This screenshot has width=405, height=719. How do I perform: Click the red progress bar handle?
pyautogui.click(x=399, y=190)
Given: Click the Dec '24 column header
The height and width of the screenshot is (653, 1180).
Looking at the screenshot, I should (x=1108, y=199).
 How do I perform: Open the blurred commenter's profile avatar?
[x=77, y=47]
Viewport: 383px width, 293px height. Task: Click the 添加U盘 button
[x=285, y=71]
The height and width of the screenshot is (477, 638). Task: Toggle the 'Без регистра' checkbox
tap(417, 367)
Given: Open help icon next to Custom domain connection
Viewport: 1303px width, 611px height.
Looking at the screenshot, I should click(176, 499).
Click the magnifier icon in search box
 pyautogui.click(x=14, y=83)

--

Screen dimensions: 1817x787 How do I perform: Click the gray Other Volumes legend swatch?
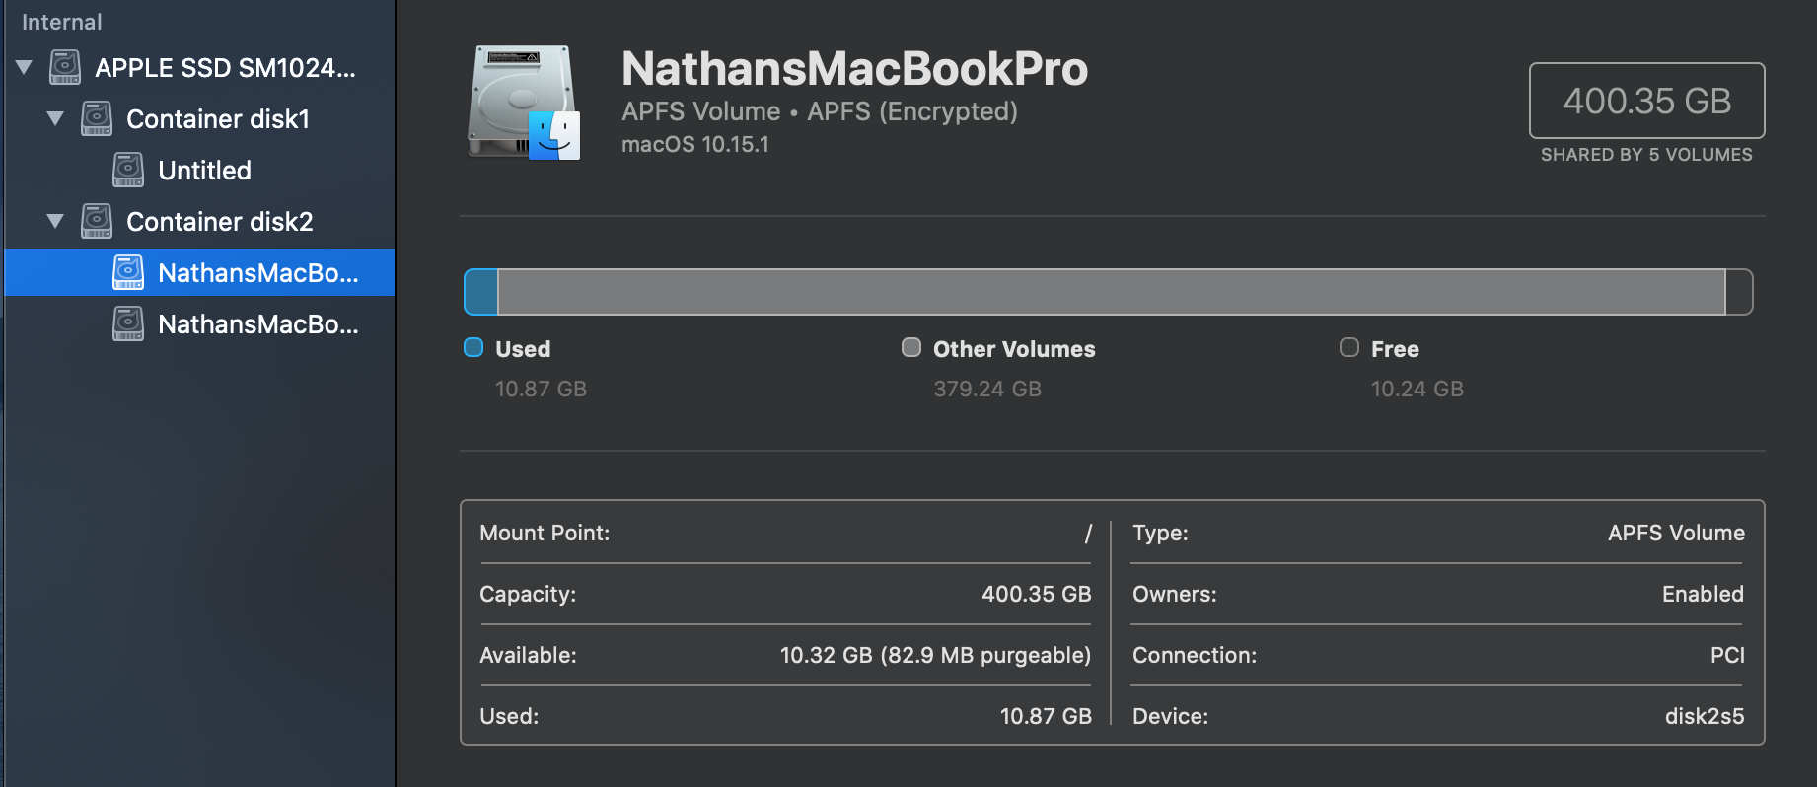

▸ WHAT IS BEING ASKED: Check every line of the data, and copy the ones that contain "Given".

▸ RESULT OF THIS EXERCISE:
Given: Click the Dec '24 column header
Given: Open help icon next to Custom domain connection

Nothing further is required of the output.